▸ **Your objective**
In the listing below, find the line with "You are a computer-use" and the line with "Instruction: Reply to". Repeat those two lines and all lines between them exactly.

[Exercise inputs Boundary: Start]

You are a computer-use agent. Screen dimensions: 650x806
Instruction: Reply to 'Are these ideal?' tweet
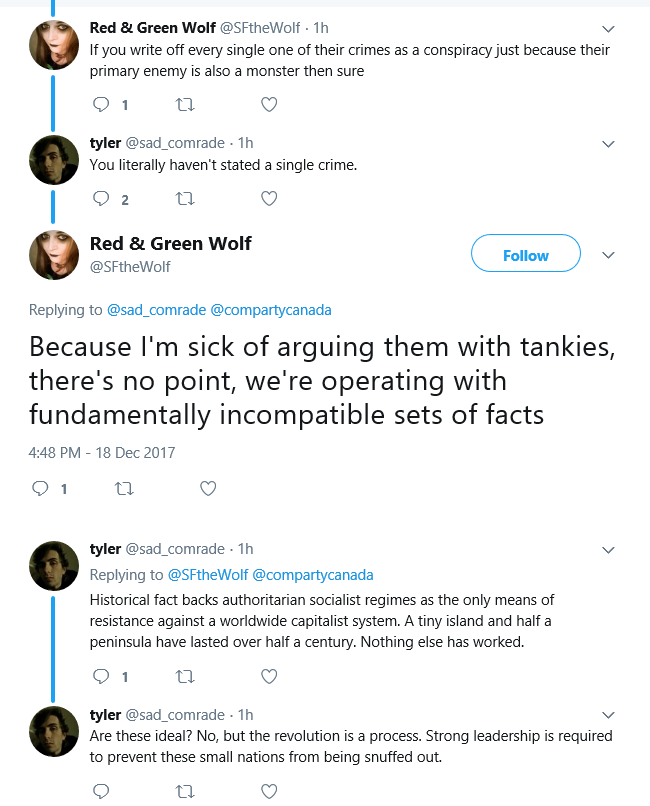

[Exercise inputs Boundary: End]
[Exercise inputs Boundary: Start]

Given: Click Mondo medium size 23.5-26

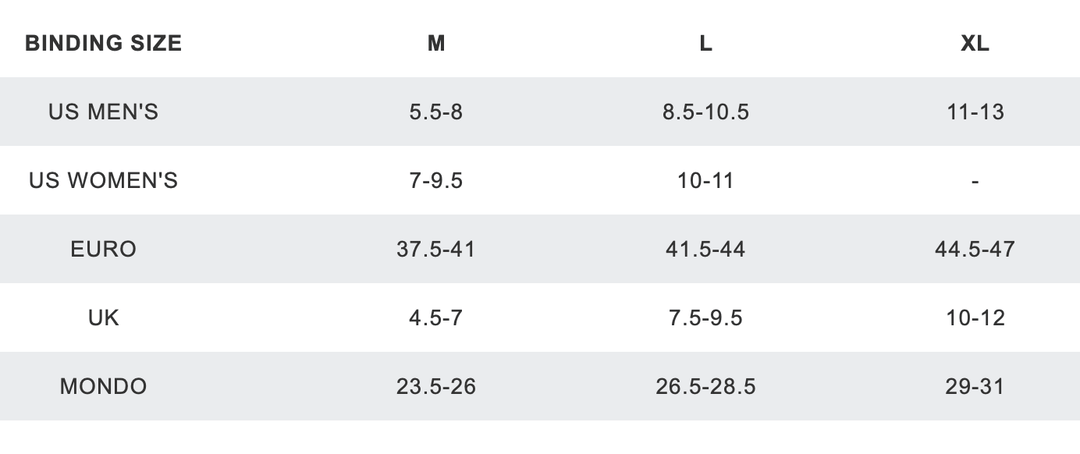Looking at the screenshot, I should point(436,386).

[Exercise inputs Boundary: End]
[Exercise inputs Boundary: Start]

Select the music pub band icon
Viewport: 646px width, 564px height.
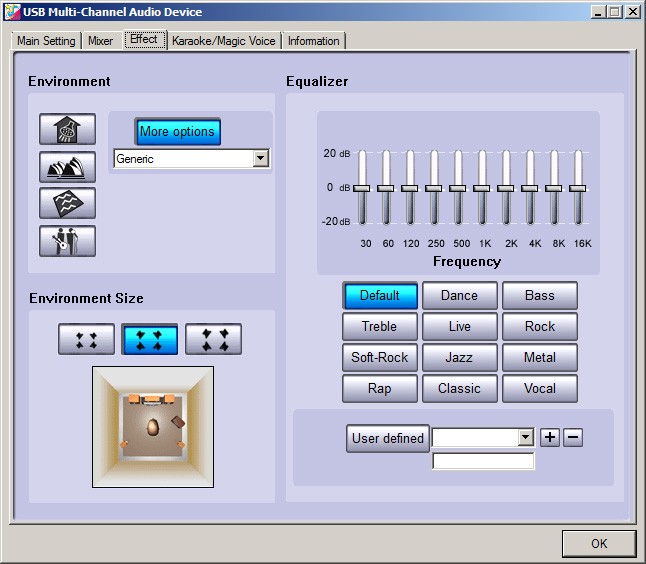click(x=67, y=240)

[Exercise inputs Boundary: End]

▸ **Result**
You are a computer-use agent. Screen dimensions: 650x806
Instruction: Reply to 'Are these ideal?' tweet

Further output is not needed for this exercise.